Once the celebrations are over, get ready to learn how to invest without the government's help.
The budget has spread cheer by restructuring tax slabs but it has also done away with concessions that had made savers grow accustomed to a host of government-guaranteed investment options.
The finance minister doubled the basic income-tax exemption limit from Rs 50,000 to Rs 1 lakh. The threshold level for women has been raised to Rs 1.25 lakh and for senior citizens (65 years) to Rs 1.5 lakh.
Incomes between Rs 1 lakh and Rs 1.5 lakh will now attract 10 per cent tax (earlier it was 20 per cent), Rs 1.5 lakh-Rs 2.5 lakh 20 per cent (earlier 30 per cent) and above Rs 2.5 lakh 30 per cent.
The 10 per cent surcharge will now apply only to incomes above Rs 10 lakh. Marginal relief will be given to ensure that the additional income-tax payable, including surcharge, on income over Rs 10 lakh is limited to the excess amount. However, no marginal relief will be given on the 2 per cent education cess.

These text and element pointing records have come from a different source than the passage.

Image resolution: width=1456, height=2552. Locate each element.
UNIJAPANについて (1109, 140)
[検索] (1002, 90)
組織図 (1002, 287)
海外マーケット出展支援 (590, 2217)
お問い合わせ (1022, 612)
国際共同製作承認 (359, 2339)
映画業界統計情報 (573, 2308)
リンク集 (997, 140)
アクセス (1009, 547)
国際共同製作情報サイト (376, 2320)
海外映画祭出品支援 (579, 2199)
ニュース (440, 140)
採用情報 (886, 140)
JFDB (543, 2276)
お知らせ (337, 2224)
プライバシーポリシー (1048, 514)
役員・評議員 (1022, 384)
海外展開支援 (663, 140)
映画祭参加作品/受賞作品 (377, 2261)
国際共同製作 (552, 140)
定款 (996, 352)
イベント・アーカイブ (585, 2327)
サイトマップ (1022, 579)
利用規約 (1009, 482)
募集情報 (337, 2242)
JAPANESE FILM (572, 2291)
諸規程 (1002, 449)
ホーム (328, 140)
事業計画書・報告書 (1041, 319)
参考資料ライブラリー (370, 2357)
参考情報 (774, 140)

The finance minister removed the standard deduction and reduced the plethora of exemptions to six as a 'clean-up' operation.
Rebate under Section 88 and Section 80 (L) has been eliminated. These sections had provided investors with an avenue to invest in government-covered instruments carrying tax incentives.

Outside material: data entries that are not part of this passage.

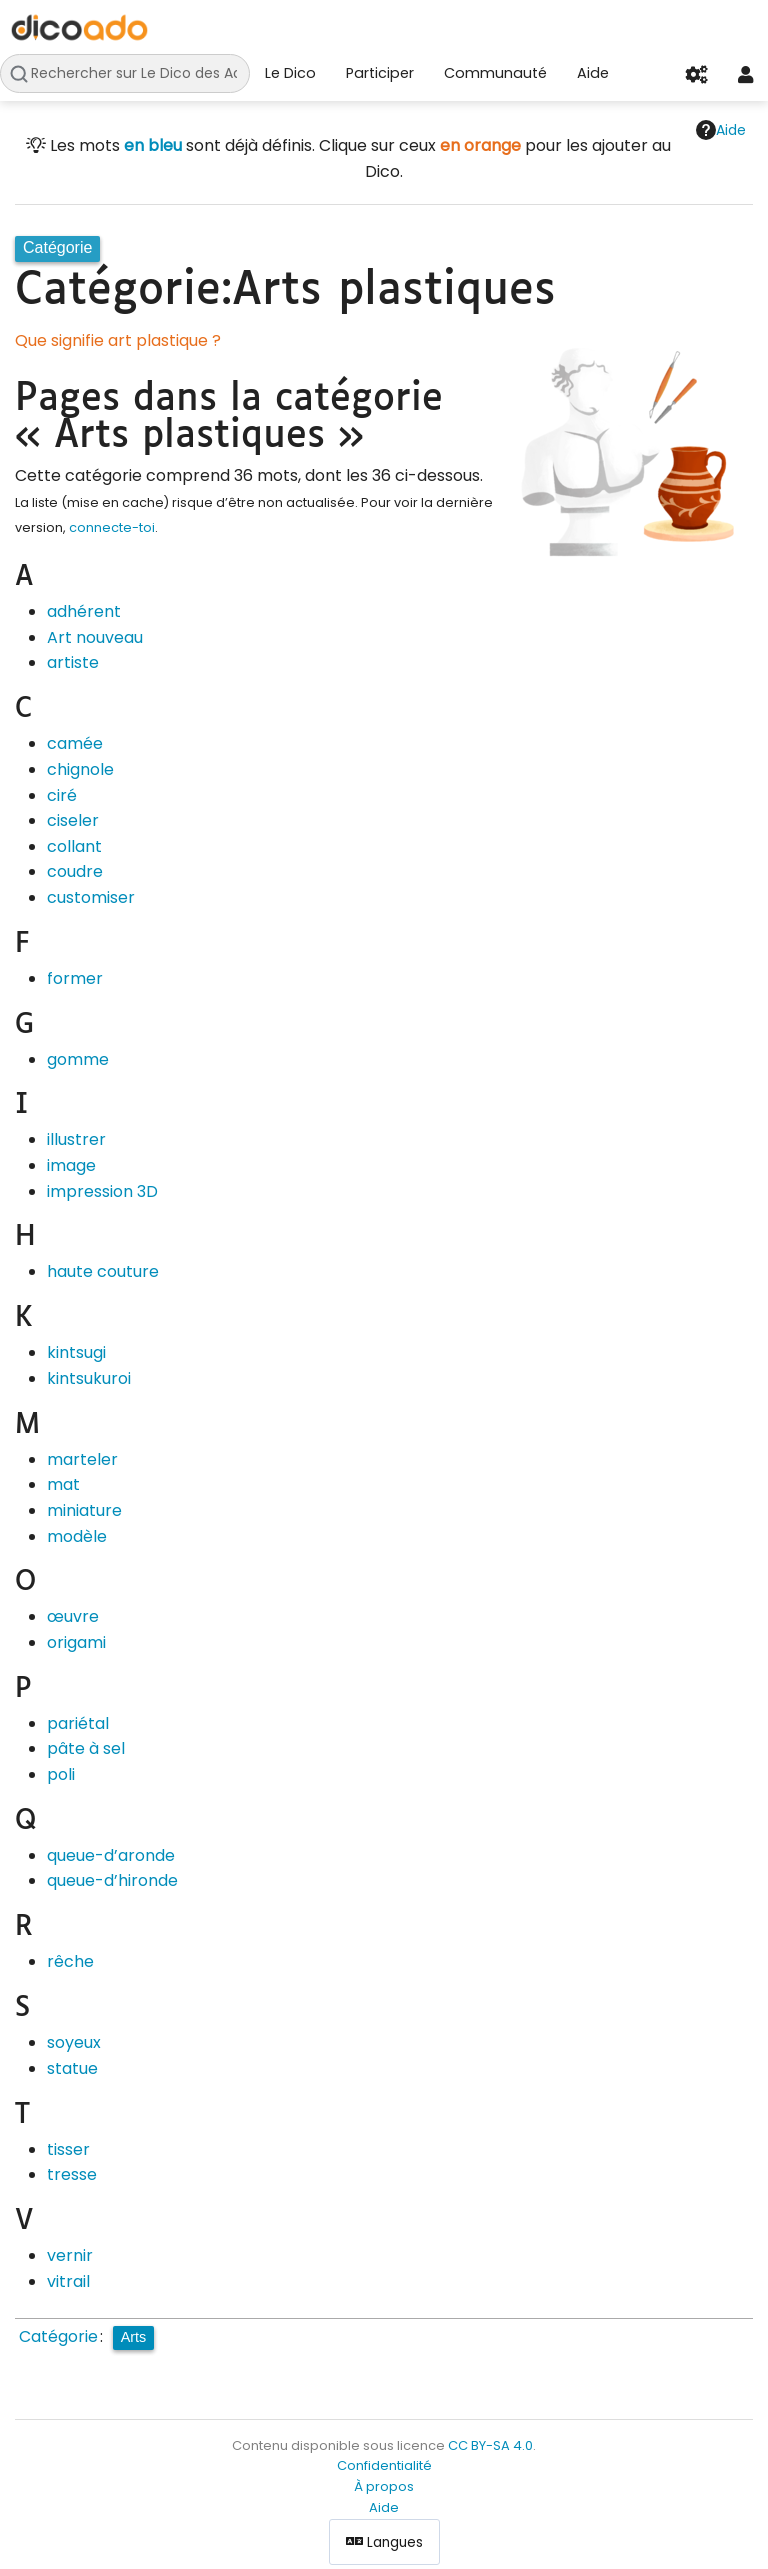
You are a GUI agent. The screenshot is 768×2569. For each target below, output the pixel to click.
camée (75, 743)
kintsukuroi (89, 1378)
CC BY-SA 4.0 (490, 2445)
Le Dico (290, 73)
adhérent (84, 611)
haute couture (103, 1271)
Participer (380, 73)
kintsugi (76, 1352)
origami (76, 1642)
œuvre (73, 1616)
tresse (72, 2174)
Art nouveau (95, 637)
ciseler (73, 820)
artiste (73, 662)
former (75, 978)
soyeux (74, 2042)
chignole (80, 769)
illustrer (76, 1139)
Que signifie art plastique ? (118, 340)
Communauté (495, 73)
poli (61, 1774)
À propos (384, 2486)
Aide (593, 73)
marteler (82, 1459)
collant (74, 846)
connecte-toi (112, 527)
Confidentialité (384, 2465)
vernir (70, 2255)
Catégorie (58, 2336)
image (71, 1165)
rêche (70, 1961)
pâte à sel (86, 1748)
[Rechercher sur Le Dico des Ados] (125, 73)
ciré (62, 795)
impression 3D (102, 1191)
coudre (75, 871)
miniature (84, 1510)
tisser (68, 2149)
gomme (78, 1059)
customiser (91, 897)
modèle (77, 1536)
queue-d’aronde (111, 1855)
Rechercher (24, 74)
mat (63, 1484)
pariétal (78, 1723)
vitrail (68, 2281)
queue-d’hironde (112, 1880)
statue (72, 2068)
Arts (134, 2337)
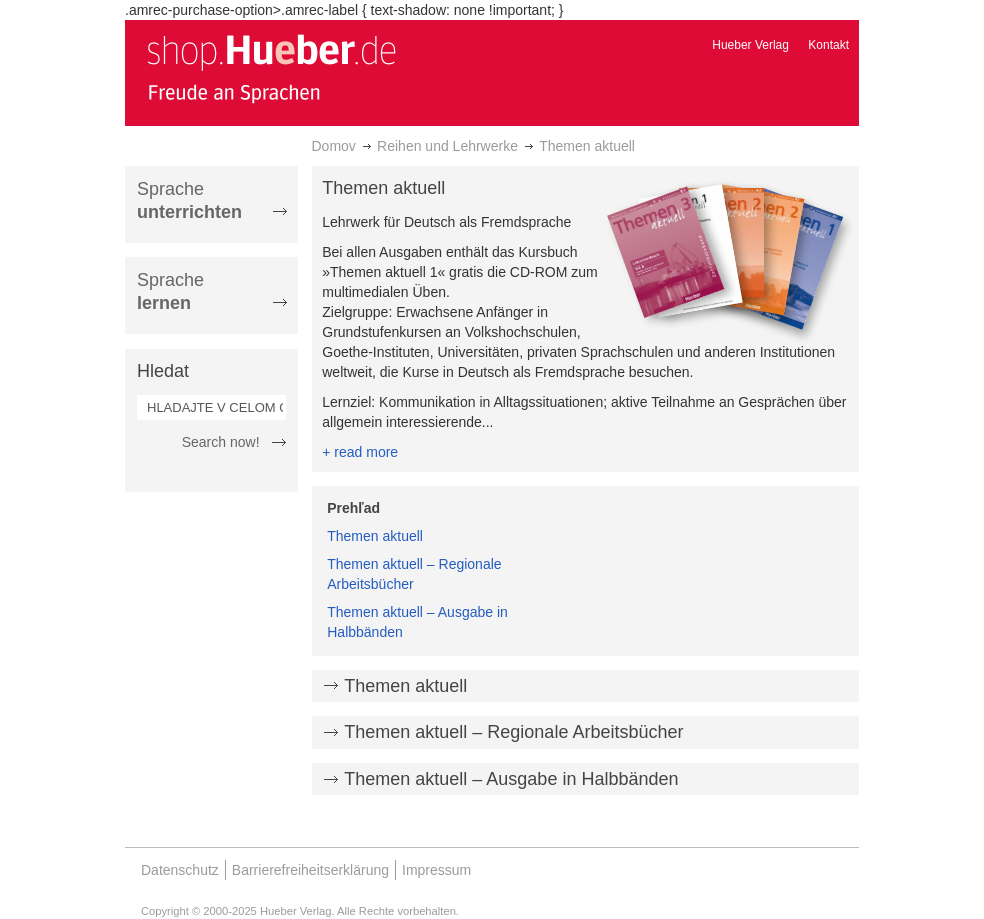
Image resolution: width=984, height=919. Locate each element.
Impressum (436, 870)
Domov (334, 146)
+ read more (360, 452)
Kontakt (828, 45)
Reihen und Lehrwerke (447, 146)
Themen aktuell (375, 536)
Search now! (221, 442)
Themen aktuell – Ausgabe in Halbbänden (511, 779)
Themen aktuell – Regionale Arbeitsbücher (513, 732)
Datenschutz (180, 870)
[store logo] (271, 68)
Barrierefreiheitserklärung (310, 870)
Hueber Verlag (750, 45)
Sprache (189, 200)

Today's budget allows a deduction of up to Rs 1 lakh from the taxable income if the amount is invested in savings. However, with the familiar government-guaranteed options losing the tax relief benefit, savers will have to look for other options like mutual funds.
Without saying so, the finance minister seems to be nudging savers to transform themselves into investors and bank on market-related instruments as is the practice in developed countries.
However, six deductions, including interest paid on housing loan for self-occupied property, medical insurance premia and loans for higher studies, will stay.
Cell phone subscribers need not file returns if their income is non-taxable. However, those incurring an annual expenditure of more than Rs 50,000 on consumption of electricity should file their returns, irrespective of their level of income.